Marlee Liss still remembers how dehumanizing it felt to sit through the preliminary trial of the man accused of sexually assaulting her, disturbed by how she was treated while testifying, as she answered a series of invasive questions.
It took three years for the Toronto woman’s case to make it to trial. The whole time, she said, she didn’t necessarily want her alleged assailant to go to jail — she just wanted him to take accountability.
Thanks to a referral from her Crown attorney, the case was put on pause in 2019 so that Liss could pursue a community justice program, also known as restorative justice. There, she got to hear her alleged assailant take accountability in a private room, apologizing to her directly. He also underwent months of therapy.
Liss said the prosecutor agreeing to resolve the case outside the daunting courtroom was the most healing moment in the entire process.
“It was the first time someone was finally saying … ‘Your voice matters, what you need matters, your boundaries matter, your healing matters. Let’s act according to what you need,'” said Liss, who is the founder of the global advocacy group, Survivors 4 Justice Reform.
Because the case was diverted from the court system, Liss’s alleged assailant did not receive a criminal conviction, but by the time the community justice program was complete, Liss said she was confident he wouldn’t re-offend.
Liss’s experience is rare. In Ontario, sexual offences are among a list of serious offences deemed ineligible for referral to community justice programs by Crown prosecutors. According to a 2023 report from the Women’s Legal Education and Action Fund (LEAF), the Crown attorney for Liss’s case was later formally disciplined for her actions.
Survivors 4 Justice Reform is calling on the province to scrap that policy. The group has written an open letter to the Ministry of the Attorney General, co-signed by 50 individuals and organizations that work with and advocate for sexual assault survivors.
“Denying survivors this option perpetuates a one-size-fits-all approach that fails to meet the complex realities of sexual violence,” says the letter, shared publicly on Monday.

A spokesperson for the minister of the Attorney General declined to comment, having not yet seen the letter. Charlotte Carron then declined to answer questions from CBC about the policy of not referring sexual assault cases to community justice programs and whether that might be changed in the future. “It would not be appropriate to comment on this topic without seeing the letter,” she said via email.

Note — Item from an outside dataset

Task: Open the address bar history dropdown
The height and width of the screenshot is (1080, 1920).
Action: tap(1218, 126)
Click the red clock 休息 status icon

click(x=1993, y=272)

Restorative justice can take different forms, including therapy, healing circles rooted in Indigenous practices, rehab programs or volunteer work. People accused of crimes have to assume responsibility for their actions and be willing to make “meaningful amends” to participate, according to the province’s Crown Prosecution Manual.
“The idea that restorative justice could be a thing that lets perpetrators off the hook — I think we have to start by recognizing perpetrators are not on the hook right now with the criminal legal system,” said Liss.
Survivors don’t know it’s an option
Right now, community justice programs are available in Ontario to sexual assault survivors who haven’t reported their case to police. But many don’t know that’s an option, Liss said. She says people’s first instinct is to call the police, and once a case is in the legal system it’s too late.
“We really want it to be possible for people who are already going through the criminal legal system to be able to change their mind … that’s what consent is,” Liss said.
Emily Quint says she wishes she’d known about restorative justice as the sexual assault case against her alleged assailant was going through the legal system.
The charges were eventually stayed because of an unreasonable delay in 2023. Hers was one of 59 sexual assault cases that year in Ontario which were stayed due to delays, according to data from from the Ministry of the Attorney General.
“I was re-traumatized, re-victimized, just treated like I was absolutely nothing,” she said.
More than half of the criminal charges laid by police in Ontario never make it to trial, according to data from Statistics Canada. As CBC’s Sarah MacMillan reports, the numbers paint a troubling picture of the province’s justice system.
While she understands why many survivors want to see their assailants punished, Quint says it was never about that for her.
“I wanted to stand up and say, ‘this is what happened to me and it wasn’t OK,'” she said. ” I wanted healing for myself, healing for him, counselling for myself, counselling for him.”
Lack of access is another barrier
Lawyer Deepa Mattoo said she’s seen many survivors prefer seeking justice outside the court in her time as director of the Barbra Schlifer Commemorative Clinic, which supports survivors of gender-based violence. She says they would go to the Human Rights Tribunal or the now-defunct Criminal Injuries Compensation Board.
Mattoo agrees survivors should have greater choice, but says the clinic tends not to refer them to restorative justice programs because of low availability for those services throughout the province.
“Those options need to be designed and available in [the] community for people to be referred out to,” Mattoo said.
The policy barring prosecutors from referring sexual assault survivors to these programs is a big reason that programs are under-resourced, according to Rosel Kim, a senior staff lawyer at LEAF, one of the organizations that co-signed the open letter.
Not only should the province relax its policy, Kim says, but it should also increase the funding for the programs as well.
“If you just sort of lift the moratorium, but they don’t provide options, that’s not meaningful either,” Kim said.